Preguntas frecuentes
  • 01¿Por qué medir una semana en vez de preguntar al equipo?+

    Porque las personas son precisas sobre cómo se siente una tarea y poco fiables sobre con qué frecuencia ocurre y cuánto espera. Pregunta a un coordinador cuánto lleva una reserva y obtienes la duración de su propia parte, que es genuinamente corta, más una impresión sobre la espera, que es genuinamente larga y que nadie registra. Ninguna respuesta es deshonesta y ninguna sirve para un caso de negocio. Las marcas de tiempo de los sistemas son distintas en naturaleza: muestran la distribución en lugar de la impresión, cubren las noches y los fines de semana que nadie recuerda, e incluyen las consultas que nunca se respondieron, que por definición nadie puede recordar. La semana además es lo bastante corta para ser barata y lo bastante larga para captar la forma. Preferimos gastar una semana en descubrir que un proyecto no merece la pena que tres semanas en construir lo que no era la restricción.

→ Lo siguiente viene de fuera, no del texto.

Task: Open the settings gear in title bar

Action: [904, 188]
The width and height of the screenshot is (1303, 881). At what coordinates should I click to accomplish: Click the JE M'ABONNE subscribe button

  • 02¿Qué extrajisteis exactamente, en términos prácticos?+

    Dos marcas de tiempo por reserva a lo largo de un mes de pico completo, sacadas de los sistemas que ya las guardaban: cuándo llegó la consulta y cuándo se confirmó el despacho. Después tres recuentos que no son marcas de tiempo. Cuántas consultas llegaron fuera del horario laboral, porque son justo las que se quedan hasta la mañana siguiente y desaparecen en cualquier media que las mezcle con el resto. Cuántas consultas no recibieron respuesta nunca, que es el número que nadie quiere mirar y el que con más probabilidad contiene ingresos. Y cuántas veces una máquina físicamente presente en el patio figuraba como no disponible, que es la señal de que el problema está en el modelo de disponibilidad y no en las personas. Nada de esto exige nueva instrumentación. Exige a alguien que exporte lo ya registrado y lo cuente con honestidad.

  • 03¿Qué números resultaron no importar?+

    El tiempo medio de reserva a despacho y el recuento de reservas por semana. Ambos eran los números sobre los que todos esperaban apoyar el caso, y ambos resultaron casi inútiles por sí solos. La media escondía la distribución: la mayoría de las reservas avanzaba a un ritmo razonable y una minoría esperaba muchísimo, y era en esa minoría donde los clientes se rendían y se iban a otro sitio. Mejorar la media habría quedado bien en un informe y no habría cambiado nada comercialmente. El volumen engañaba de forma parecida, porque la cifra anual aplanaba una temporada que gana la mayor parte del año en unas pocas semanas. Lo que decidió el alcance fue la forma de la cola durante el pico y el recuento de consultas nunca respondidas. Esto no es propio del alquiler: la media es el número con más probabilidad de sobrevivir hasta una propuesta y menos de identificar la restricción.

  • 04¿Y si la medición dice que el proyecto no merece la pena?+

    Entonces lo decimos y no lo construimos, y esa posibilidad tiene que ser real para que la medición signifique algo. La regla con la que trabajamos es que si la auditoría no puede mostrar retorno, no hay construcción, y existe porque la alternativa es un proveedor cuyo diagnóstico siempre concluye que hace falta su propio producto. En concreto para una operación de alquiler, el caso se cae cuando la cola del mes de pico es fina y no se estaba rechazando nada. En esa situación las cuatro horas entre reserva y despacho son una molestia y no un coste, las horas ahorradas no se convertirían en capacidad que alguien venda, y la recomendación honesta es gastar el dinero en otra cosa. Rechazar ese proyecto nos cuesta un contrato y mantiene el diagnóstico digno de confianza, que es la única razón por la que alguien nos deja medir su operación.